A Century of Giving
Christopher Le Brun
The Eye's Castle
oil on canvas, 270 x 255 cm
The Fitzwilliam Museum: PD.45-2007
The Eye's Castle, by Christopher Le Brun, was bought in 2007 by the Friends to commemorate Duncan Robinson's retirement as Director. This grand scale oil painting (106 x101 ins., 270 x 255cm) is a significant addition to the contemporary English art in the collection.
Christopher Le Brun (b. 1951) studied at the Slade and Chelsea School of Art in the 1970s. In 2000, he became the Royal Academy's first Professor of Drawing. His inspiration stems from a love of poetry and ancient legend, and the landscapes of painters such as Turner, Claude and Poussin.
In this solemn, dreamlike landscape, dominated by a white castle, the lone figure of a knight on a white horse emerges from the water. The atmosphere is one of mystery and shadow. Reflections create a shimmering, moonlit effect - almost like a ghostly visitation, or mirage.
Le Brun has described his art as -
"tacking a course between abstraction and figuration, with alternating emphasis ... I get a whisper, catch a hem of something, and try and follow it. So that the subject is little more than an apprehension, a feeling, a generation of something essentially internal."
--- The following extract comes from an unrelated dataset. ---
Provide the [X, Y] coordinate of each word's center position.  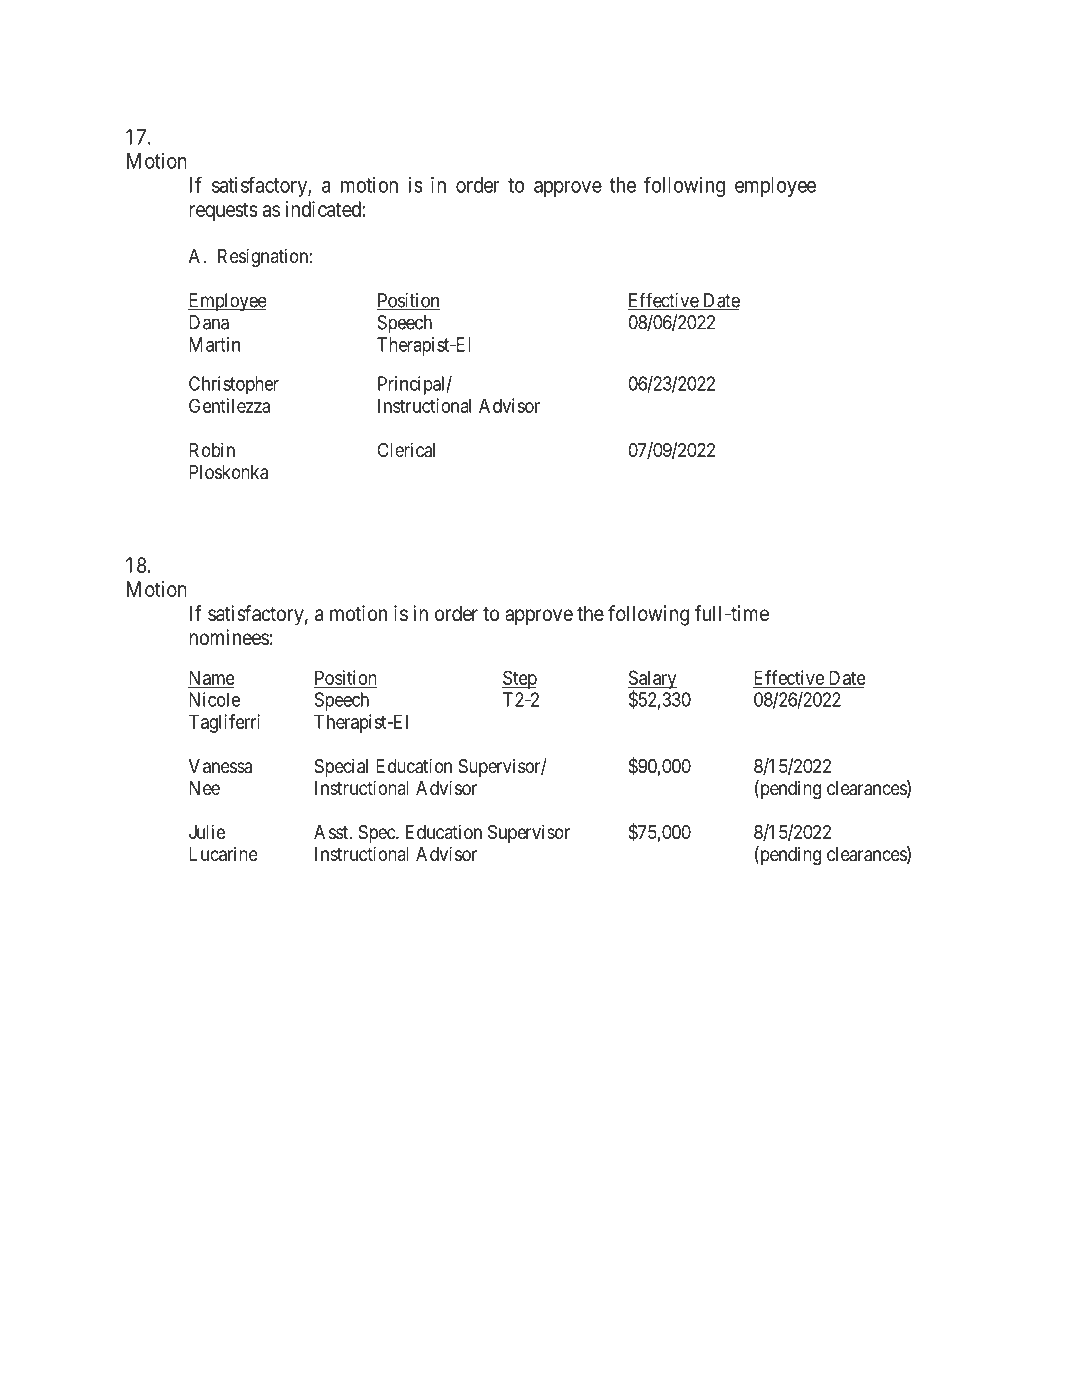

The painting's title relates to the phrase - 'memory is the eye's castle' - used by Le Brun in an essay about the painter Giorgio Morandi. It suggests that it should not be seen simply as a representation of a knight and a castle, but, on a deeper level, concerns the relationship between seeing and memory, noticing and thinking.
In 2005, the Friends also gave the Museum a portfolio of fifty etchings by Le Brun - a series of haunting prints which share the imagery and themes, developed in his paintings and sculptures, of a personal quest in search of meaning and beauty.